Hilfreich wäre, wenn du schreiben könntest, was dir fehlt, damit es auch für dich ein "Tutorial" wird.

@gaskopf: Danke für das Lob. Ja, ich mache die Videotutorials selbst. Es wird in Zukunft noch mehr davon geben. Leider hat der Tag nur 24 Stunden. Wünsche für "überschaubare" Tutorials bitte hierhin.

Frohes neues Jahr
lightbox


----------



## Jan Seifert (1. Januar 2003)

Es ist eine Wekzeugbeschreibung,
und kein richtiges Tutorial.
Wenn das ein Tutorial ist,
könnte man auch ein Pfeil Tutorial
machen, wo erklärt wird das das
Liniezeichner-Wekzeug auch als
Pfeil anfangen oder enden kann.

Man könnte dies ohne Probleme
im Handbuch oder unter [F1]
finden.


----------



## Martin Schaefer (1. Januar 2003)

Hmmm, teilweise richtig, teilweise falsch.

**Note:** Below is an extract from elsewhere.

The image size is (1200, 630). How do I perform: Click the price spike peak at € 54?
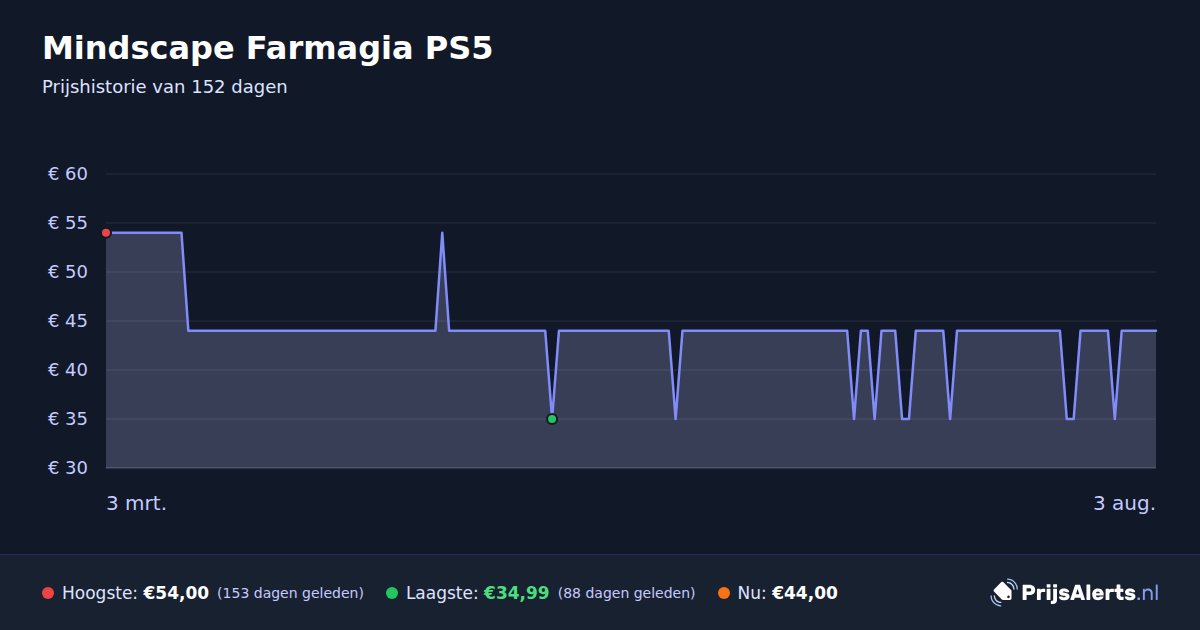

Im Handbuch findet man keine detaillierte Beschreibung für genau dieses Problem. Klar, man kann sich mit etwas Mühe alles zusammensuchen. Machen aber die wenigsten. Das ist wohl auch der Grund, warum selbst Webcutdirector hier nicht den goldenen Tipp geben kann. Nach meiner Erfahrung haben sehr viele das Problem, dass sie eben genau diese Funktion nicht kennen. Warum also nicht ein Tutorial dazu machen? Gibt ja auch das leidige "Verschmelzen" als Tutorial, was nun wirklich auch nach deiner Definition nicht als Tutorial gelten dürfte.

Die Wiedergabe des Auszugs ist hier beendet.